To make a long story short, when his battalion does attack and defeat, he’s about to take the life of his adversary, when the latter cries out “Shema Yisrael Hashem Elokaynu” and his mortal enemy, who is also a Jew, says, “Hashem Echad” and spares him. Because how can he knowingly kill a fellow Jew? Maybe קצה העם means the extremes. Bilaam looked at the extreme right. He looked at the extreme left. And he couldn’t understand. These people have nothing in common! How could they get along? 

And when he tried to curse them the third time, the words just came out. מה טובו אהליך יעקב משכנותך ישראל. 

 There’s something about your אהל (tent). Something about your משכן (dwelling place) Or, perhaps, your place of worship, which connects you in a way that nothing else can. 

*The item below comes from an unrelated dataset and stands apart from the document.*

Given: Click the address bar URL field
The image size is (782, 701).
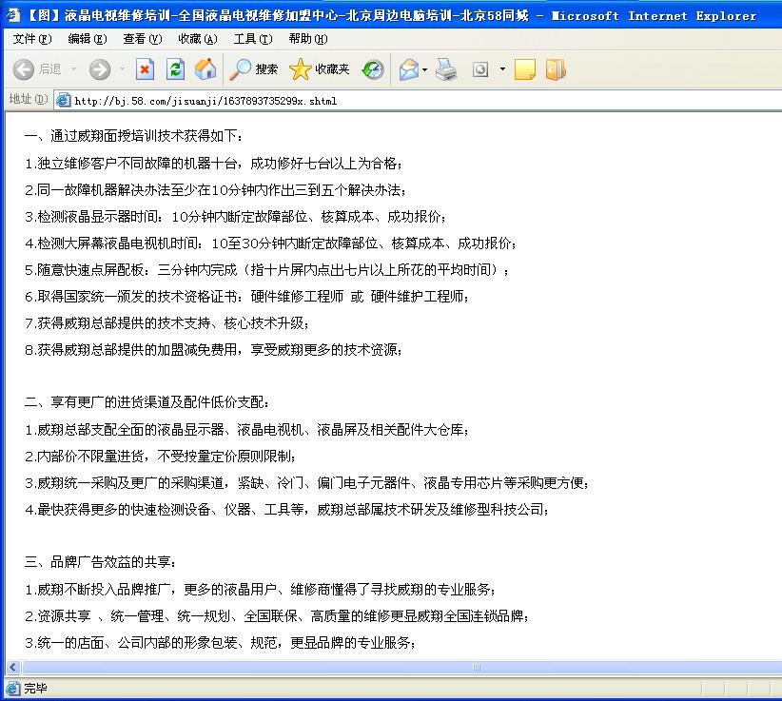Looking at the screenshot, I should tap(381, 100).
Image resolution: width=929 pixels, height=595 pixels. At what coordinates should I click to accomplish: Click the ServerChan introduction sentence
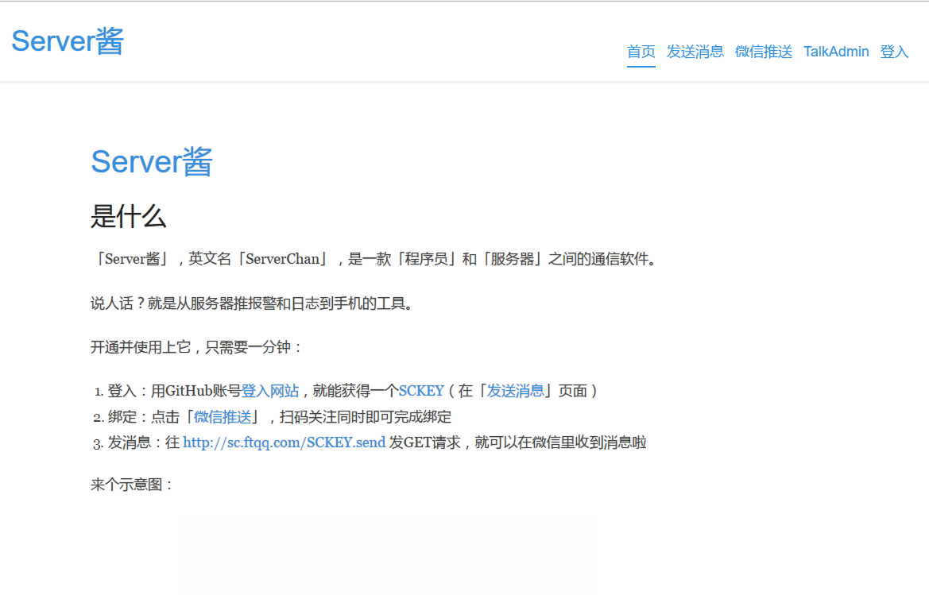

 When we can sit next to someone with whom we might share little in common, but we can daven together and have that religious shared experience together, we let differences fall aside because of our commonalities in our dedication to God, Torah and Mitzvos, we demonstrate who we are, and why Bilaam was unsuccessful in each attempt.

 אהבת ישראל defeats differences in upbringing, in life experiences, in politics, because in our kind of community setting, barring the exception of each person’s individuality, our commonality makes a bond which is really unexplainable. 

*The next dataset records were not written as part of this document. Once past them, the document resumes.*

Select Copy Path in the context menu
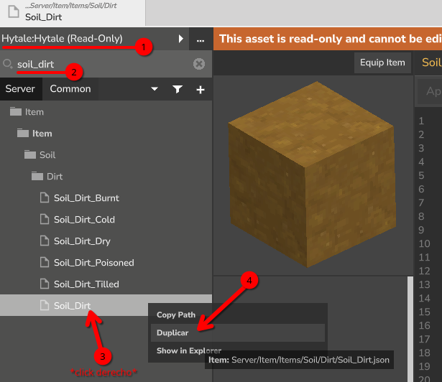The height and width of the screenshot is (382, 442). (x=176, y=315)
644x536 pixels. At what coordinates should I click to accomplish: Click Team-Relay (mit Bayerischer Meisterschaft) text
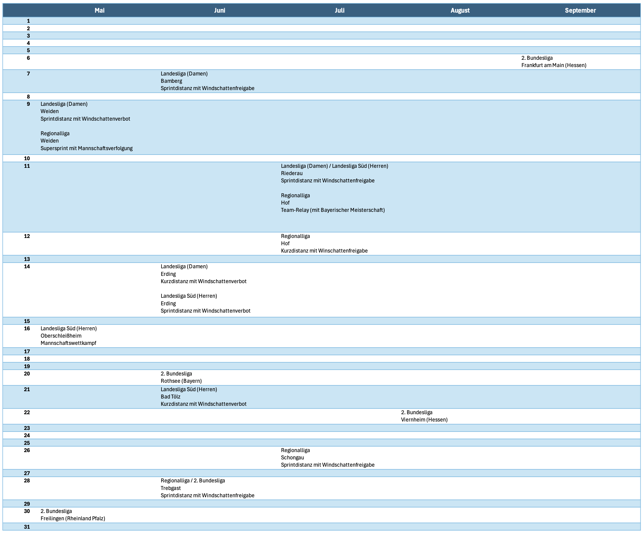332,210
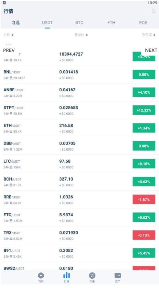This screenshot has width=159, height=288.
Task: Open the home icon in bottom bar
Action: [x=41, y=275]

We feel pain when a Jew is murdered for being a Jew – no matter where in the world. We are bitter over the high standards to which Jews are held by society. We are embarrassed by Jews who make it to the newspapers for crimes in which their Judaism is brought up, as if Judaism informs their immoral or unscrupulous behavior, behavior which is certainly not guided by any semblance of Torah. 

 Bilaam couldn’t understand it, but he was nevertheless able to perceive and intuit that which went beyond his skill set. He saw that the Ohel and the Mishkan, the Jewish home and the Jewish Temple are incubators for a different kind of unity than we see in other groups. 

Are we (the global Jewish community) therefore the perfect community? We certainly have much to improve upon. We don’t always put the “You are my Jewish brother or sister” directive at the front of what guides our encounters with other Jews. This is the challenge of the 3 weeks and 9 days. To at least explore if there is a possibility of finding common ground. Bilaam saw a group of individuals and was looking for what divided them. Instead, all he could see was what united them, and that made them untouchable. 

Bilaam certainly saw the unity in the Ohel and the Mishkan. That may be a starting point. Perhaps Israel can be a uniter. Perhaps Shabbos can be a uniter. Perhaps loving one’s fellow Jew can be a uniter. Perhaps the Torah will one day be the uniter. Maybe God Himself will be Who unites us all once again – לתקן עולם במלכות ש-די 

If we can find what unites us, and highlight it and emphasize it, hopefully we’ll merit for this time period that is upon us to turn מיגון לשמחה with the arrival of Moshiach Tzidekinu.